21. Bannum points out that if a CCC inmate “is not where he is supposed to be,” he may be placed on escape status. But that does not invalidate the BZA's decision or make it unreasonable, for the status of an escaped prisoner had no bearing on the issue before the BZA. The fact that a halfway house may be deemed a “penal institution” for the purposes of the criminal escape statute, see Armstead v. United States, 310 A.2d 255 (D.C.1973), is irrelevant to the question before the BZA and this court in this case, which is whether Bannum's community correctional center (assuming it is equivalent to a halfway house) is a “correctional institution” within the meaning of the zoning regulations.

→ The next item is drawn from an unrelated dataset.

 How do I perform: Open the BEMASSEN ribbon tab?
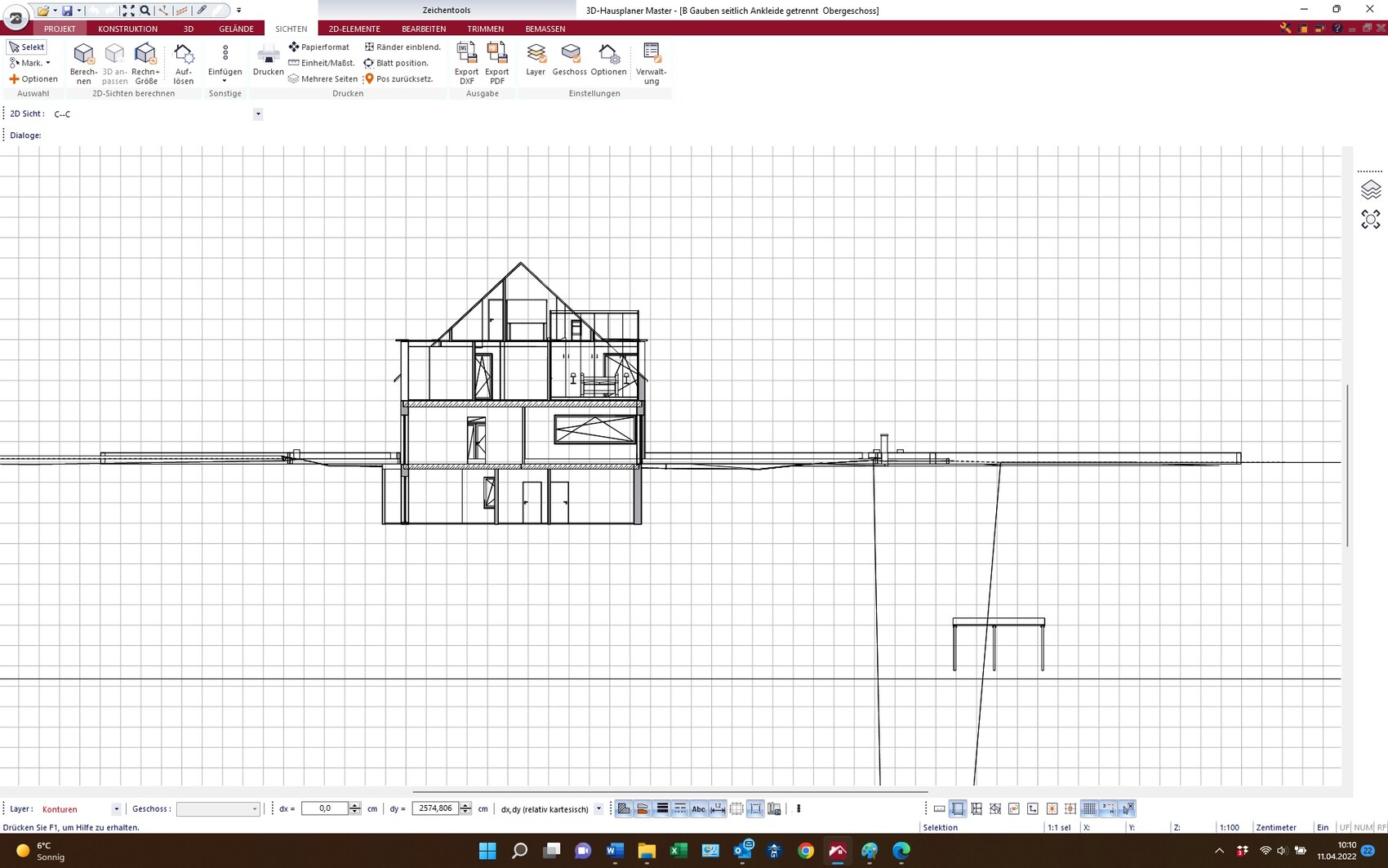click(545, 29)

22. Bannum reads “temporary” to mean simply that matter-of-right zoning expires after three years. Thus Bannum claims a three-year entitlement to the permit under section 801.7(k) and asserts that, at the end of that period, it could then seek a variance in order to continue operating in a C-M zone. We strongly disagree. Even a glance at the legislative history shows that the regulation's temporal limitations on such facilities are to be strictly construed. Because the Zoning Commission specifically amended the regulation to “make it clearer that such installations would be temporary,” we cannot find error in the BZA's conclusion that five years was too long a period to fit properly within the limits imposed by section 801.7(k).